→ Description of the task:
Each entry must be duplicated precisely, with nothing left out.
..........
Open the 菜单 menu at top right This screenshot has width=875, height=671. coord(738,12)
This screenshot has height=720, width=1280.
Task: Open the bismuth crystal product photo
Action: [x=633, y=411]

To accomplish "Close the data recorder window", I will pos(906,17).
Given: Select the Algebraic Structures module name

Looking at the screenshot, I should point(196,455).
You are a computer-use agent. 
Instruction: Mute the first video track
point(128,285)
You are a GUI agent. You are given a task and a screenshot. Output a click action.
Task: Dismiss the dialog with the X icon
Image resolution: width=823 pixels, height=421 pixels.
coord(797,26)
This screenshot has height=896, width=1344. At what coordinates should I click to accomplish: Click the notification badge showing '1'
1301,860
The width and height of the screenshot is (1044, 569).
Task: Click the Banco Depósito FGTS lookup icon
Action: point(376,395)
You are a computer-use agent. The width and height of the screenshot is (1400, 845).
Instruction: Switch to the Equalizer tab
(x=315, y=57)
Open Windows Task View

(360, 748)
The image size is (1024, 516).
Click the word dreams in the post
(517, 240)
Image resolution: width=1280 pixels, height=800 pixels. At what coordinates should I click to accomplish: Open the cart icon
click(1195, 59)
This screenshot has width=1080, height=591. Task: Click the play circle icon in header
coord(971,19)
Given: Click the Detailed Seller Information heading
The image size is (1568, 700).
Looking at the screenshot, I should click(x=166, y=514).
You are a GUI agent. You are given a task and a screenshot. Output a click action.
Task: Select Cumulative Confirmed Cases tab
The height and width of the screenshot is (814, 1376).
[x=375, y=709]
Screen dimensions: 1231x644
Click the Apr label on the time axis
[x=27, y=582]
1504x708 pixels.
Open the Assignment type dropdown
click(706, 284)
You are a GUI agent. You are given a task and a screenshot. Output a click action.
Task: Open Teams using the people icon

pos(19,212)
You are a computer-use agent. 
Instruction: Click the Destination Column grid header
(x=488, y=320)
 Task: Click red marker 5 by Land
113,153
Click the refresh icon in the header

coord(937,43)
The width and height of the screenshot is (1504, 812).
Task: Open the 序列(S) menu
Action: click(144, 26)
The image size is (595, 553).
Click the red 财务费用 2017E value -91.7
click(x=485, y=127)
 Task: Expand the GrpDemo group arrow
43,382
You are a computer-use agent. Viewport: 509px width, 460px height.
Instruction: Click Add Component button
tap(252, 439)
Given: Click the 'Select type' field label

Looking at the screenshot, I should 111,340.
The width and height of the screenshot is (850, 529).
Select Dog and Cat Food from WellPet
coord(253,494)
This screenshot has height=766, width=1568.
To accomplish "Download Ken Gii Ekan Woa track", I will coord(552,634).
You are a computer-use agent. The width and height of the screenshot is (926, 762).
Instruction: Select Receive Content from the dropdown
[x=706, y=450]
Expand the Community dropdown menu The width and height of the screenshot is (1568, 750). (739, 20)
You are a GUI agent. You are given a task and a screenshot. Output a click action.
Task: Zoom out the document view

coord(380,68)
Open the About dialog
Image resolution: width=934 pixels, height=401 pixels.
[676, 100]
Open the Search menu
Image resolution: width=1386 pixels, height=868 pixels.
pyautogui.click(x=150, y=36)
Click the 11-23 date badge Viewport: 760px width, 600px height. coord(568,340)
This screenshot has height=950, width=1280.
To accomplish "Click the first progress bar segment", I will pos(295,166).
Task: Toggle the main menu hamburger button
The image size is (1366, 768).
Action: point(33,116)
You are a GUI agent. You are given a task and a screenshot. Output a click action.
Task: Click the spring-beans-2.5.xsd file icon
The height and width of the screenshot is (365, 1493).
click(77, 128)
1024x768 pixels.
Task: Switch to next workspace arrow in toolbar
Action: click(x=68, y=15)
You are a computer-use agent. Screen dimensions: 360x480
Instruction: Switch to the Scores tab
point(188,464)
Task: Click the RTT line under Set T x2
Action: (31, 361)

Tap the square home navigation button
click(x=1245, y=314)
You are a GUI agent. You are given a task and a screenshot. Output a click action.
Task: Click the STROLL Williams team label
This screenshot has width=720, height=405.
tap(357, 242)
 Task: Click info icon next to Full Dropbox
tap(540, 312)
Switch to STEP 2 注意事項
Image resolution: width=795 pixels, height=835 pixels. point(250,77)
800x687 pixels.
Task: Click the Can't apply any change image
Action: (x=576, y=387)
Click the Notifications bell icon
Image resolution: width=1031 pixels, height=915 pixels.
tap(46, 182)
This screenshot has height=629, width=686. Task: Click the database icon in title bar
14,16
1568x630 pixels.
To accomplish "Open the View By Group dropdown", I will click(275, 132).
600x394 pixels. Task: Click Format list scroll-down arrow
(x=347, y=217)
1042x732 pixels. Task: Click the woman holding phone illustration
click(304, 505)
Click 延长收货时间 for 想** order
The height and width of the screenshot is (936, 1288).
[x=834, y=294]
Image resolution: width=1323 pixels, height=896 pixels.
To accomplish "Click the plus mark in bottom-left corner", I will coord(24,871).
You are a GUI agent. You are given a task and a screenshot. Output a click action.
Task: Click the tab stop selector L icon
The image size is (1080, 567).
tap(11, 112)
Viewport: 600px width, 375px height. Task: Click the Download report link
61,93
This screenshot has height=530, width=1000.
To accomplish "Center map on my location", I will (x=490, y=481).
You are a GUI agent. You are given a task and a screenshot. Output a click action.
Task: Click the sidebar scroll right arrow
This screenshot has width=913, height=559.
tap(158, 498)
..........
→ Response:
Open the 菜单 menu at top right This screenshot has width=875, height=671. coord(738,12)
This screenshot has height=720, width=1280.
Task: Open the bismuth crystal product photo
Action: [x=633, y=411]

To accomplish "Close the data recorder window", I will pos(906,17).
Given: Select the Algebraic Structures module name

Looking at the screenshot, I should point(196,455).
You are a computer-use agent. 
Instruction: Mute the first video track
point(128,285)
You are a GUI agent. You are given a task and a screenshot. Output a click action.
Task: Dismiss the dialog with the X icon
Image resolution: width=823 pixels, height=421 pixels.
coord(797,26)
This screenshot has height=896, width=1344. At what coordinates should I click to accomplish: Click the notification badge showing '1'
1301,860
The width and height of the screenshot is (1044, 569).
Task: Click the Banco Depósito FGTS lookup icon
Action: point(376,395)
You are a computer-use agent. The width and height of the screenshot is (1400, 845).
Instruction: Switch to the Equalizer tab
(x=315, y=57)
Open Windows Task View

(360, 748)
The image size is (1024, 516).
Click the word dreams in the post
(517, 240)
Image resolution: width=1280 pixels, height=800 pixels. At what coordinates should I click to accomplish: Open the cart icon
click(1195, 59)
This screenshot has width=1080, height=591. Task: Click the play circle icon in header
coord(971,19)
Given: Click the Detailed Seller Information heading
The image size is (1568, 700).
Looking at the screenshot, I should click(x=166, y=514).
You are a GUI agent. You are given a task and a screenshot. Output a click action.
Task: Select Cumulative Confirmed Cases tab
The height and width of the screenshot is (814, 1376).
[x=375, y=709]
Screen dimensions: 1231x644
Click the Apr label on the time axis
[x=27, y=582]
1504x708 pixels.
Open the Assignment type dropdown
click(706, 284)
You are a GUI agent. You are given a task and a screenshot. Output a click action.
Task: Open Teams using the people icon

pos(19,212)
You are a computer-use agent. 
Instruction: Click the Destination Column grid header
(x=488, y=320)
 Task: Click red marker 5 by Land
113,153
Click the refresh icon in the header

coord(937,43)
The width and height of the screenshot is (1504, 812).
Task: Open the 序列(S) menu
Action: click(144, 26)
The image size is (595, 553).
Click the red 财务费用 2017E value -91.7
click(x=485, y=127)
 Task: Expand the GrpDemo group arrow
43,382
You are a computer-use agent. Viewport: 509px width, 460px height.
Instruction: Click Add Component button
tap(252, 439)
Given: Click the 'Select type' field label

Looking at the screenshot, I should 111,340.
The width and height of the screenshot is (850, 529).
Select Dog and Cat Food from WellPet
coord(253,494)
This screenshot has height=766, width=1568.
To accomplish "Download Ken Gii Ekan Woa track", I will coord(552,634).
You are a computer-use agent. The width and height of the screenshot is (926, 762).
Instruction: Select Receive Content from the dropdown
[x=706, y=450]
Expand the Community dropdown menu The width and height of the screenshot is (1568, 750). (739, 20)
You are a GUI agent. You are given a task and a screenshot. Output a click action.
Task: Zoom out the document view

coord(380,68)
Open the About dialog
Image resolution: width=934 pixels, height=401 pixels.
[676, 100]
Open the Search menu
Image resolution: width=1386 pixels, height=868 pixels.
pyautogui.click(x=150, y=36)
Click the 11-23 date badge Viewport: 760px width, 600px height. coord(568,340)
This screenshot has height=950, width=1280.
To accomplish "Click the first progress bar segment", I will pos(295,166).
Task: Toggle the main menu hamburger button
The image size is (1366, 768).
Action: point(33,116)
You are a GUI agent. You are given a task and a screenshot. Output a click action.
Task: Click the spring-beans-2.5.xsd file icon
The height and width of the screenshot is (365, 1493).
click(77, 128)
1024x768 pixels.
Task: Switch to next workspace arrow in toolbar
Action: click(x=68, y=15)
You are a computer-use agent. Screen dimensions: 360x480
Instruction: Switch to the Scores tab
point(188,464)
Task: Click the RTT line under Set T x2
Action: (31, 361)

Tap the square home navigation button
click(x=1245, y=314)
You are a GUI agent. You are given a task and a screenshot. Output a click action.
Task: Click the STROLL Williams team label
This screenshot has width=720, height=405.
tap(357, 242)
 Task: Click info icon next to Full Dropbox
tap(540, 312)
Switch to STEP 2 注意事項
Image resolution: width=795 pixels, height=835 pixels. point(250,77)
800x687 pixels.
Task: Click the Can't apply any change image
Action: (x=576, y=387)
Click the Notifications bell icon
Image resolution: width=1031 pixels, height=915 pixels.
tap(46, 182)
This screenshot has height=629, width=686. Task: Click the database icon in title bar
14,16
1568x630 pixels.
To accomplish "Open the View By Group dropdown", I will click(275, 132).
600x394 pixels. Task: Click Format list scroll-down arrow
(x=347, y=217)
1042x732 pixels. Task: Click the woman holding phone illustration
click(304, 505)
Click 延长收货时间 for 想** order
The height and width of the screenshot is (936, 1288).
[x=834, y=294]
Image resolution: width=1323 pixels, height=896 pixels.
To accomplish "Click the plus mark in bottom-left corner", I will coord(24,871).
You are a GUI agent. You are given a task and a screenshot. Output a click action.
Task: Click the tab stop selector L icon
The image size is (1080, 567).
tap(11, 112)
Viewport: 600px width, 375px height. Task: Click the Download report link
61,93
This screenshot has height=530, width=1000.
To accomplish "Center map on my location", I will (x=490, y=481).
You are a GUI agent. You are given a task and a screenshot. Output a click action.
Task: Click the sidebar scroll right arrow
This screenshot has width=913, height=559.
tap(158, 498)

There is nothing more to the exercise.